_Excerpted passage:_
┌──

Roy Warren Spencer (born December 20, 1955) is a meteorologist, a principal research scientist at the University of Alabama in Huntsville, and the U.S. Science Team leader for the Advanced Microwave Scanning Radiometer (AMSR-E) on NASA's Aqua satellite. He has served as senior scientist for climate studies at NASA's Marshall Space Flight Center. He is known for his satellite-based temperature monitoring work, for which he was awarded the American Meteorological Society's Special Award. Spencer disagrees with the scientific consensus that most global warming in the past 50 years is the result of human activity, instead believing that anthropogenic greenhouse gas emissions have caused some warming, but that influence is small compared to natural variations in global average cloud cover.

Education and career
Spencer received a BS in atmospheric sciences from the University of Michigan in 1978 and his MS and PhD in meteorology from the University of Wisconsin–Madison in 1980 and 1982. His doctoral thesis was titled, A case study of African wave structure and energetics during Atlantic transit.

└──

_Dataset section:_
┌──

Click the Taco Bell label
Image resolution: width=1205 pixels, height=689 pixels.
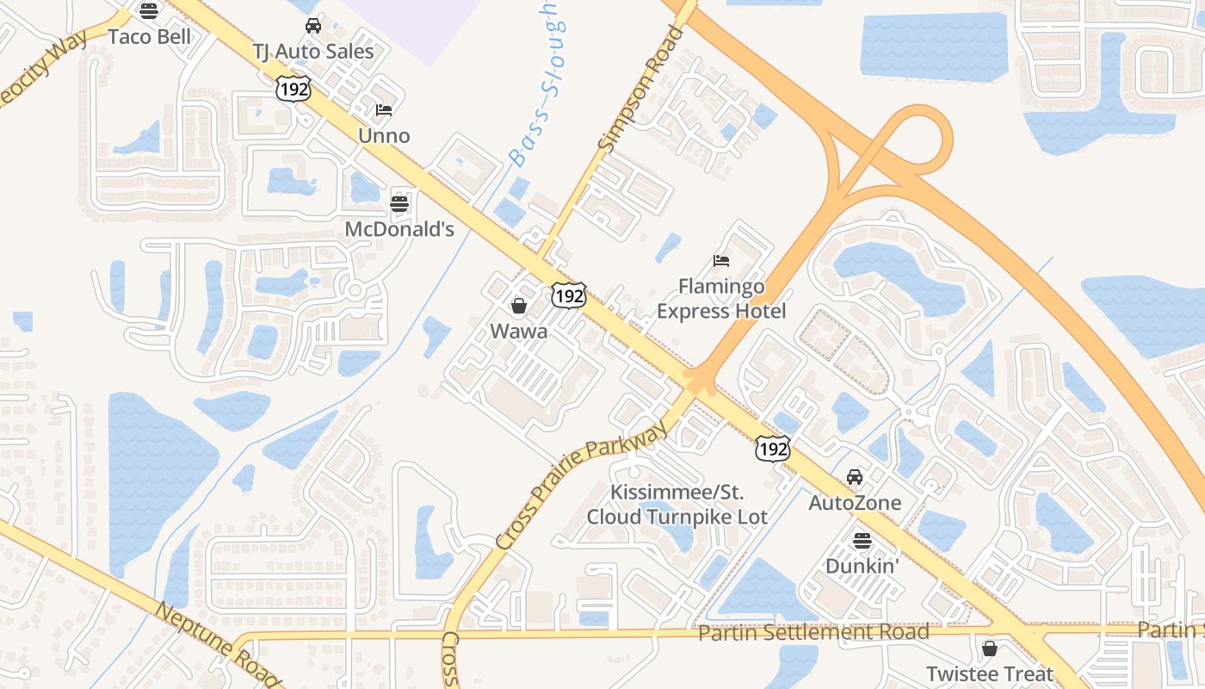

└──

_Description of the task:_ Continue the biography of Roy Spencer above, picking up right after its last sentence. The material has no connection to the biography of Roy Spencer.

_Exercise output:_
After receiving his PhD in 1982, Spencer worked for two years as a research scientist in the Space Science and Engineering Center at the University of Wisconsin–Madison. He then joined NASA's Marshall Space Flight Center as a visiting scientist in 1984, where he later became senior scientist for climate studies. After leaving NASA in 2001, Spencer has been a principal research scientist at the University of Alabama in Huntsville (UAH). As well as his position at UAH, Spencer is currently the U.S. Science Team leader for the Advanced Microwave Scanning Radiometer (AMSR-E) on NASA's Aqua satellite, a position he has held since 1994.

In 2001, he designed an algorithm to detect tropical cyclones and estimate their maximum sustained wind speed using the Advanced Microwave Sounding Unit (AMSU).

Spencer has been a member of several science teams: the Tropical Rainfall Measuring Mission (TRMM) Space Station Accommodations Analysis Study Team, Science Steering Group for TRMM, TOVS Pathfinder Working Group, NASA Headquarters Earth Science and Applications Advisory Subcommittee, and two National Research Council (NRC) study panels.

He is on the board of directors of the George C. Marshall Institute, and on the board of advisors of the Cornwall Alliance for the Stewardship of Creation.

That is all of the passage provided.